*** Opening Entries shown ***

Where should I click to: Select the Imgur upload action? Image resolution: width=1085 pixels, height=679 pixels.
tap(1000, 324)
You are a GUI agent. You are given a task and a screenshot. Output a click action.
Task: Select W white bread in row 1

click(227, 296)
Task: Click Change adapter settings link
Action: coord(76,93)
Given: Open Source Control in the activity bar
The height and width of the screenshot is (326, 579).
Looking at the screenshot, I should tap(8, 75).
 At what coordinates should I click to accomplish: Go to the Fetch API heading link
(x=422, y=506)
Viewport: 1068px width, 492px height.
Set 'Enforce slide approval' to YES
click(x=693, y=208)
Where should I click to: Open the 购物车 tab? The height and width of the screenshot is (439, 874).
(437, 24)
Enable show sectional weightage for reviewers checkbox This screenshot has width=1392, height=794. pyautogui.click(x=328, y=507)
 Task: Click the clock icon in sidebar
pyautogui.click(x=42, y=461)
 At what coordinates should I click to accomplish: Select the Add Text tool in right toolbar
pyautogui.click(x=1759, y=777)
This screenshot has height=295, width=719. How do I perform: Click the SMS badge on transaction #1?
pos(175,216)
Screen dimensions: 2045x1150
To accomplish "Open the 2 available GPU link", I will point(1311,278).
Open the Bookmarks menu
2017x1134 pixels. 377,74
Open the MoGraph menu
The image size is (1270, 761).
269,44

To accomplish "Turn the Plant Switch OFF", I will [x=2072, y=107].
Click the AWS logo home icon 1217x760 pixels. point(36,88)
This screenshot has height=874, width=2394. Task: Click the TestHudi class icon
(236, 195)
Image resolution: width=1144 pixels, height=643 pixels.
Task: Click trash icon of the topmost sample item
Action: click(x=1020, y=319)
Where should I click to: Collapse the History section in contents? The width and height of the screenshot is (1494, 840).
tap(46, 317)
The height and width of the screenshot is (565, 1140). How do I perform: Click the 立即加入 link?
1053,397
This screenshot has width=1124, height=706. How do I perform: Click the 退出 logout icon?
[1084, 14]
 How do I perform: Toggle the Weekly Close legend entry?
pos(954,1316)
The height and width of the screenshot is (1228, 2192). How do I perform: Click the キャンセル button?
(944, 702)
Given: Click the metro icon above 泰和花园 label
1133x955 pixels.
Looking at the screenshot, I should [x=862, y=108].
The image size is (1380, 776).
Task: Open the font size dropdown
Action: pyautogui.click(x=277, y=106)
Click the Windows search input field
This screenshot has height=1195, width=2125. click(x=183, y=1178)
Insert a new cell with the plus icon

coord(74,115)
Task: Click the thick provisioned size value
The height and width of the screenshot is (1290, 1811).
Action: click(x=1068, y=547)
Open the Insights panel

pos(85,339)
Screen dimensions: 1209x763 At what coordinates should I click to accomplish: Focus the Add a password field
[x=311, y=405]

*** Closing Entries shown ***

Work to complete
Once the records end, copy them all again exactly.

Solved problem
Where should I click to: Select the Imgur upload action? Image resolution: width=1085 pixels, height=679 pixels.
tap(1000, 324)
You are a GUI agent. You are given a task and a screenshot. Output a click action.
Task: Select W white bread in row 1

click(227, 296)
Task: Click Change adapter settings link
Action: coord(76,93)
Given: Open Source Control in the activity bar
The height and width of the screenshot is (326, 579).
Looking at the screenshot, I should tap(8, 75).
 At what coordinates should I click to accomplish: Go to the Fetch API heading link
(x=422, y=506)
Viewport: 1068px width, 492px height.
Set 'Enforce slide approval' to YES
click(x=693, y=208)
Where should I click to: Open the 购物车 tab? The height and width of the screenshot is (439, 874).
(437, 24)
Enable show sectional weightage for reviewers checkbox This screenshot has width=1392, height=794. pyautogui.click(x=328, y=507)
 Task: Click the clock icon in sidebar
pyautogui.click(x=42, y=461)
 At what coordinates should I click to accomplish: Select the Add Text tool in right toolbar
pyautogui.click(x=1759, y=777)
This screenshot has height=295, width=719. How do I perform: Click the SMS badge on transaction #1?
pos(175,216)
Screen dimensions: 2045x1150
To accomplish "Open the 2 available GPU link", I will point(1311,278).
Open the Bookmarks menu
2017x1134 pixels. 377,74
Open the MoGraph menu
The image size is (1270, 761).
269,44

To accomplish "Turn the Plant Switch OFF", I will [x=2072, y=107].
Click the AWS logo home icon 1217x760 pixels. point(36,88)
This screenshot has height=874, width=2394. Task: Click the TestHudi class icon
(236, 195)
Image resolution: width=1144 pixels, height=643 pixels.
Task: Click trash icon of the topmost sample item
Action: click(x=1020, y=319)
Where should I click to: Collapse the History section in contents? The width and height of the screenshot is (1494, 840).
tap(46, 317)
The height and width of the screenshot is (565, 1140). How do I perform: Click the 立即加入 link?
1053,397
This screenshot has width=1124, height=706. How do I perform: Click the 退出 logout icon?
[1084, 14]
 How do I perform: Toggle the Weekly Close legend entry?
pos(954,1316)
The height and width of the screenshot is (1228, 2192). How do I perform: Click the キャンセル button?
(944, 702)
Given: Click the metro icon above 泰和花园 label
1133x955 pixels.
Looking at the screenshot, I should [x=862, y=108].
The image size is (1380, 776).
Task: Open the font size dropdown
Action: pyautogui.click(x=277, y=106)
Click the Windows search input field
This screenshot has height=1195, width=2125. click(x=183, y=1178)
Insert a new cell with the plus icon

coord(74,115)
Task: Click the thick provisioned size value
The height and width of the screenshot is (1290, 1811).
Action: click(x=1068, y=547)
Open the Insights panel

pos(85,339)
Screen dimensions: 1209x763 At what coordinates should I click to accomplish: Focus the Add a password field
[x=311, y=405]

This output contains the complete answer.